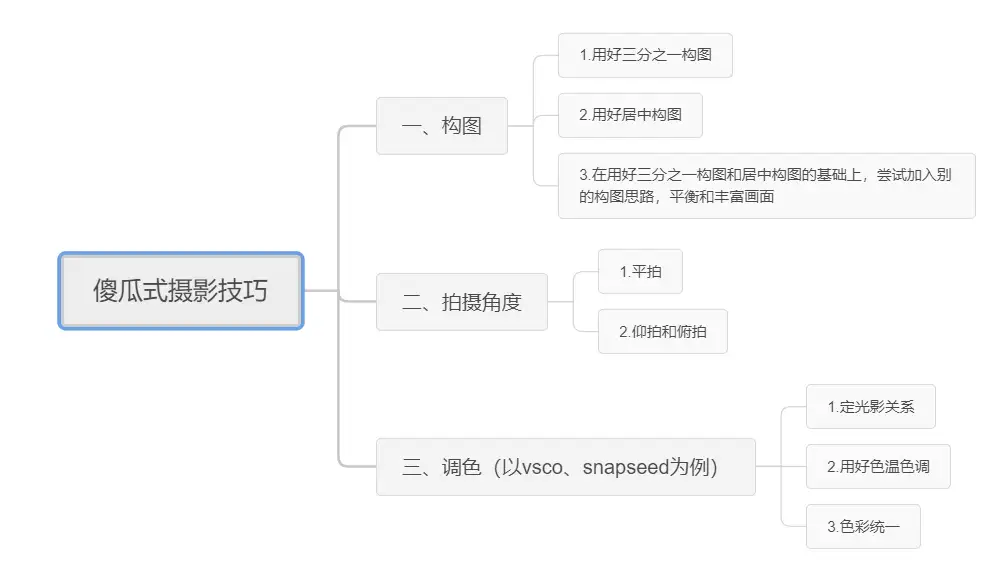Choose the 3.色彩统一 node

(863, 527)
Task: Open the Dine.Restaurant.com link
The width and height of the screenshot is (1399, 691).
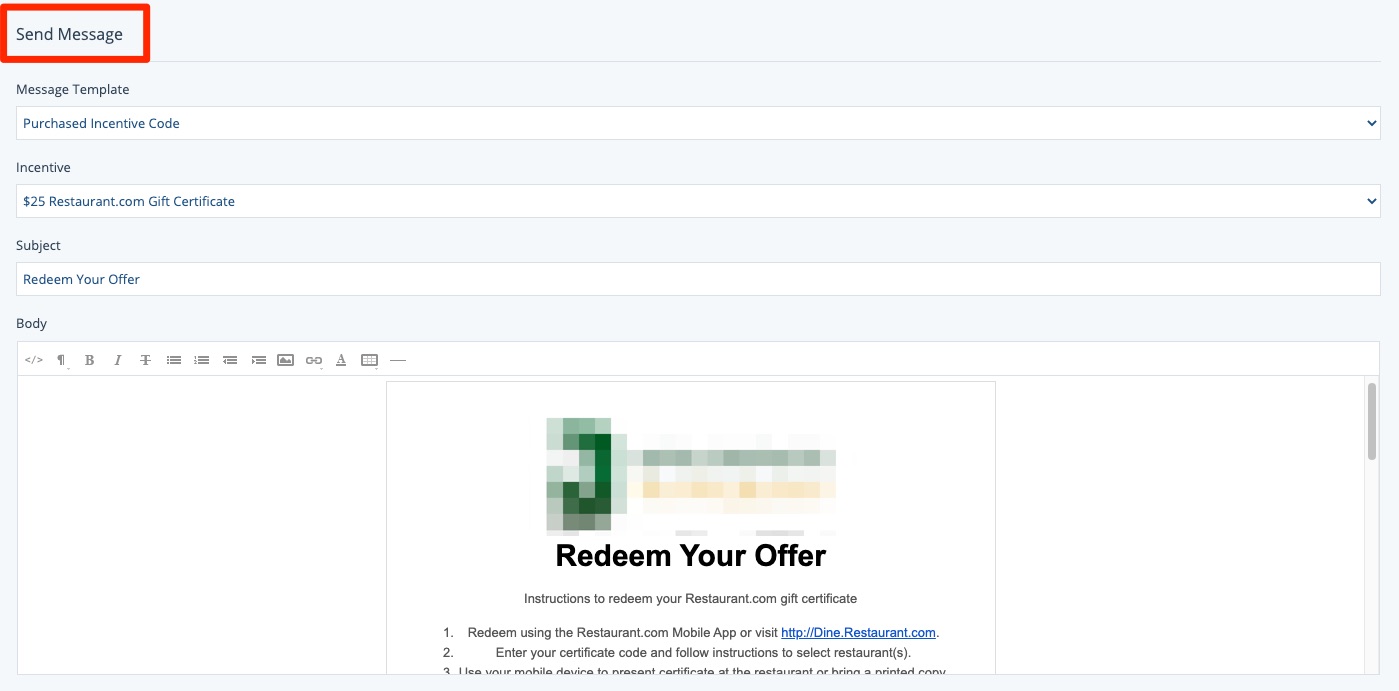Action: [858, 632]
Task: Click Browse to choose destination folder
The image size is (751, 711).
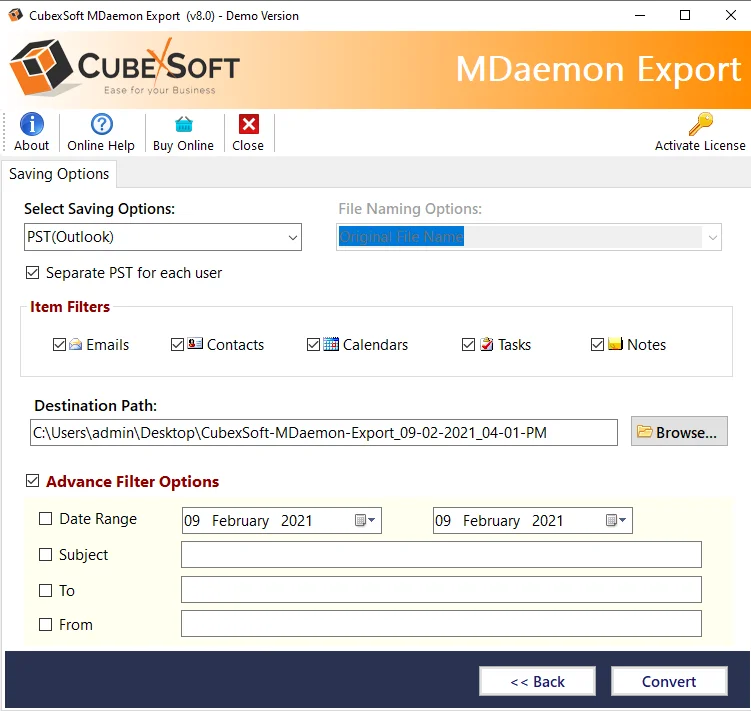Action: point(678,432)

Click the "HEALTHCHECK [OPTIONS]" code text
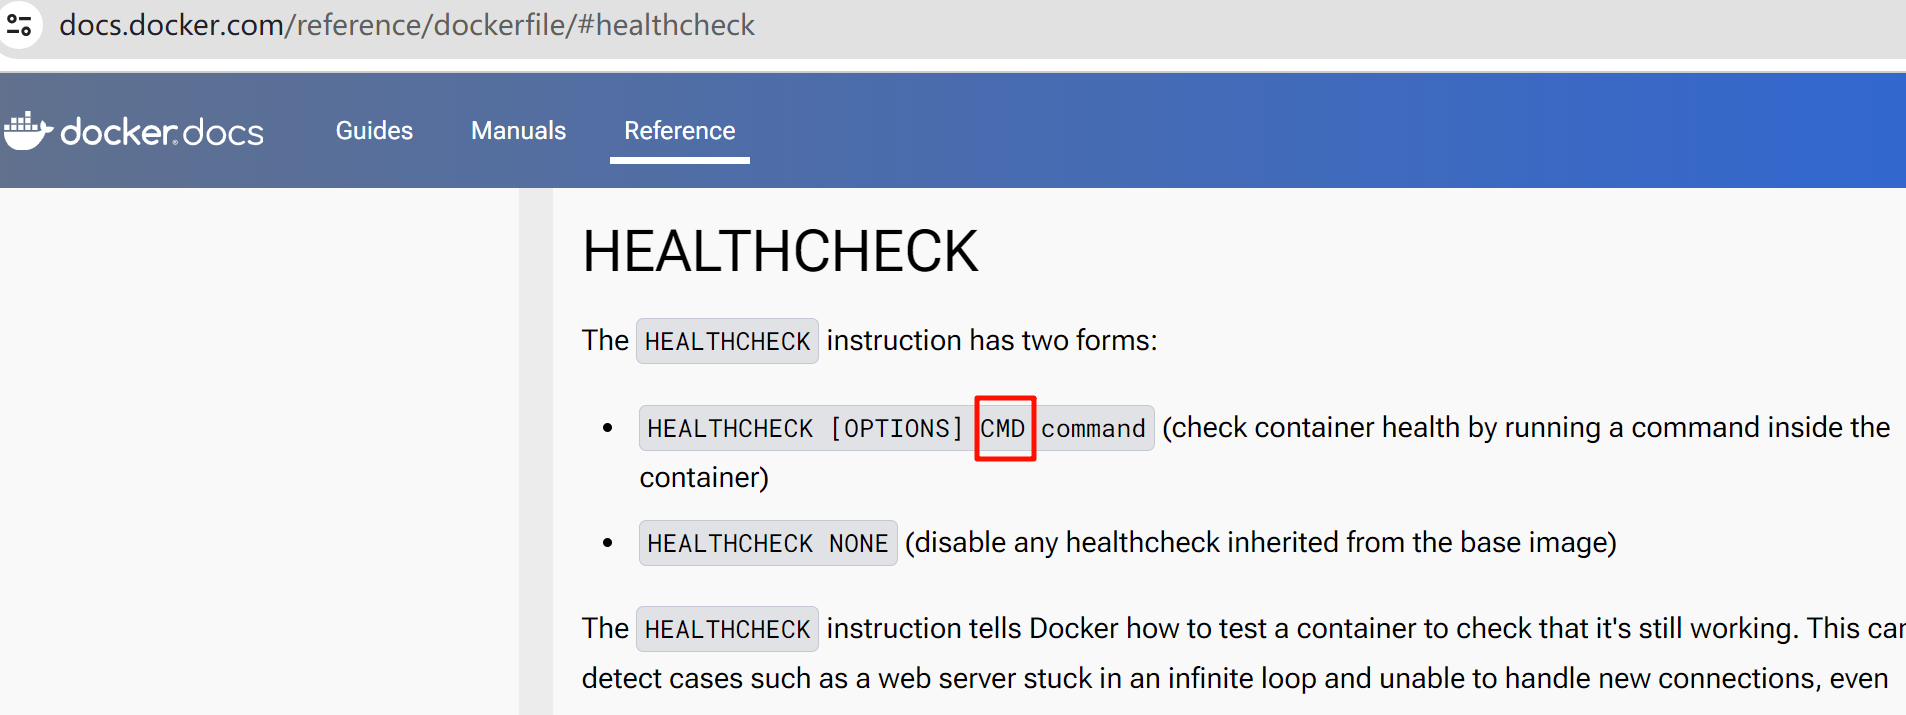tap(804, 429)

■ ■ ■

Pictures do not go in the copy. Write out exactly the lines from the line containing "Task: Click Browse" through the last line of the listing.

Task: Click Browse to choose destination folder
The image size is (751, 711).
Action: point(678,432)

Click the "HEALTHCHECK [OPTIONS]" code text
tap(804, 429)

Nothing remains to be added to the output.